Alla Camera dei Deputati Dario Ginefra (Pd) ha chiesto delucidazioni al ministro dello sviluppo economico in merito alle notizie comunicate alle organizzazioni sindacali sulla chiusura e/o accorpamento di alcune Agenzie con gravi ripercussioni sul personale di fatto escluso dalla ventilata riorganizzazione unilaterale da parte dell’Eni. Il parlamentare sosteneva peraltro che, se fosse stata confermata la notizia, “tutto o quasi il personale delle agenzie chiuse sarebbe a breve ad alto rischio occupazionale, lasciando in tal modo più di 400 famiglie senza un futuro e tutto questo nell’assoluto silenzio degli organi di stampa e di comunicazione, pur trattandosi di un colosso strategico a capitale pubblico e che ha generato forti utili negli anni precedenti”, chiedendo al governo un confronto di merito fra tutte le istituzioni coinvolte, finalizzato alla salvaguardia dei posti di lavoro e del ruolo fondamentale delle Agenzie Eni. 
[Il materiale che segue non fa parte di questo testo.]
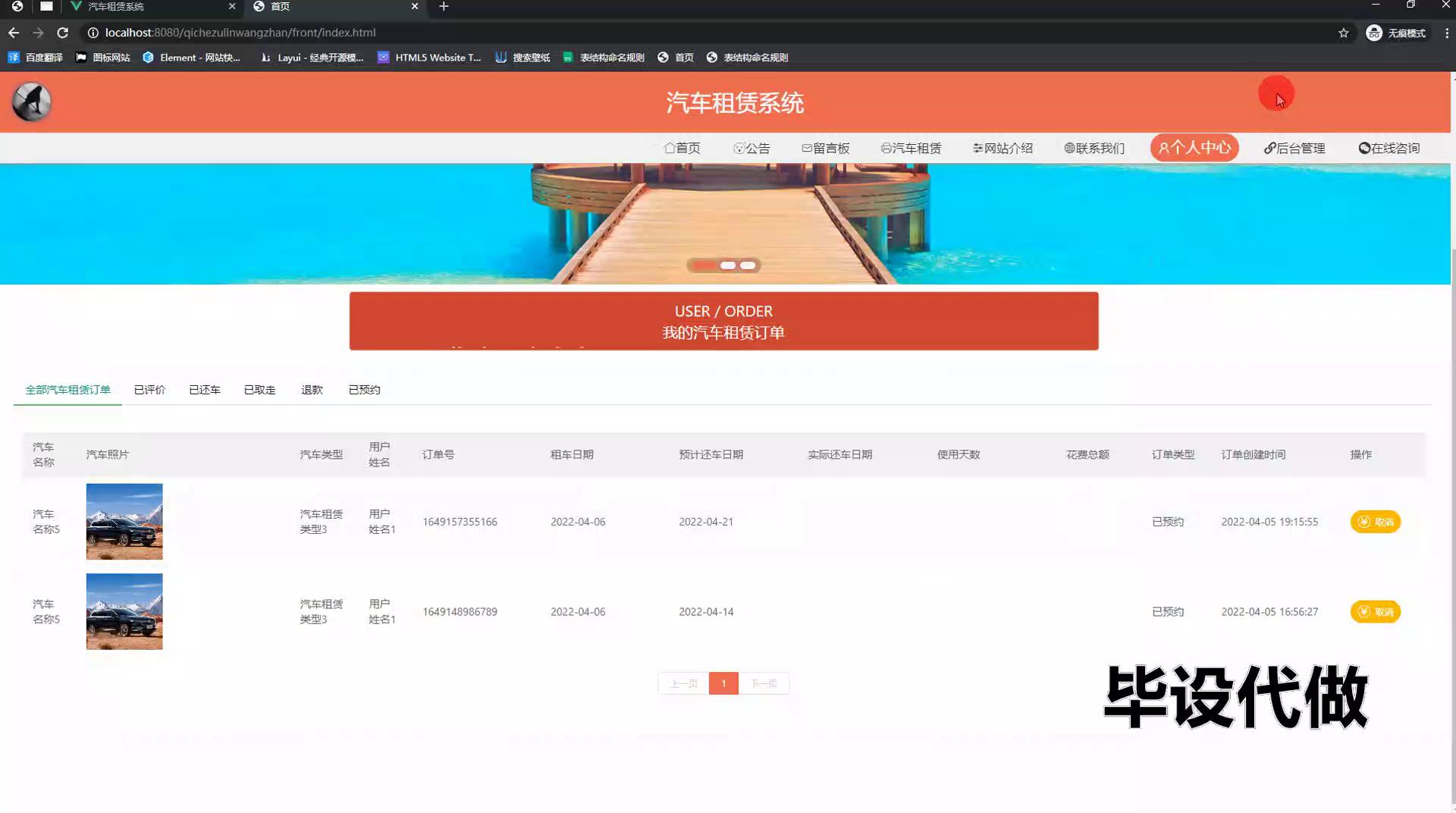Viewport: 1456px width, 813px height.
Task: Open the headset icon beside 在线咨询
Action: coord(1364,148)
E cosa risponde il vice ministro Claudio De Vincenti? Che l’argomento trattato non rientra nelle competenze dirette del Ministero, ma che tale processo è dovuto ai procedimenti di privatizzazione e liberalizzazione delle imprese una volta partecipate dallo Stato. Come dire che Eni è per il 33% statale ma che sulle sue politiche lo Stato non mette parola! E come se ne esce Eni? Affermando che “ha deciso di avviare una serie di progetti interni mirati principalmente al recupero di efficienza, all’eliminazione degli sprechi e a una migliore e più appropriata struttura organizzativa per garantire il presidio e la sostenibilità delle attività commerciali negli anni a venire. In questo contesto uno dei progetti fondamentali individuati riguarda la trasformazione e l’omogeneizzazione del modello di presidio commerciale indiretto della rete carburanti (attraverso agenti) al modello di gestione diretto (attraverso propri dipendenti)”.

L’Eni ha accompagnato con scivoli vari (mobilità, bonus monetari ecc) tutti coloro che erano prossimi alla pensione e che appartenevano direttamente al suo organigramma aziendale ma ha tagliato la testa ad agenti storici che si sono visti costretti a licenziare il proprio personale data la rescissione del mandato. Così, di fatto, ha creato una grave ingiustizia sociale e lavorativa, avvantaggiando solo chi voleva ed escludendo dal mercato del lavoro chi per Eni si era speso.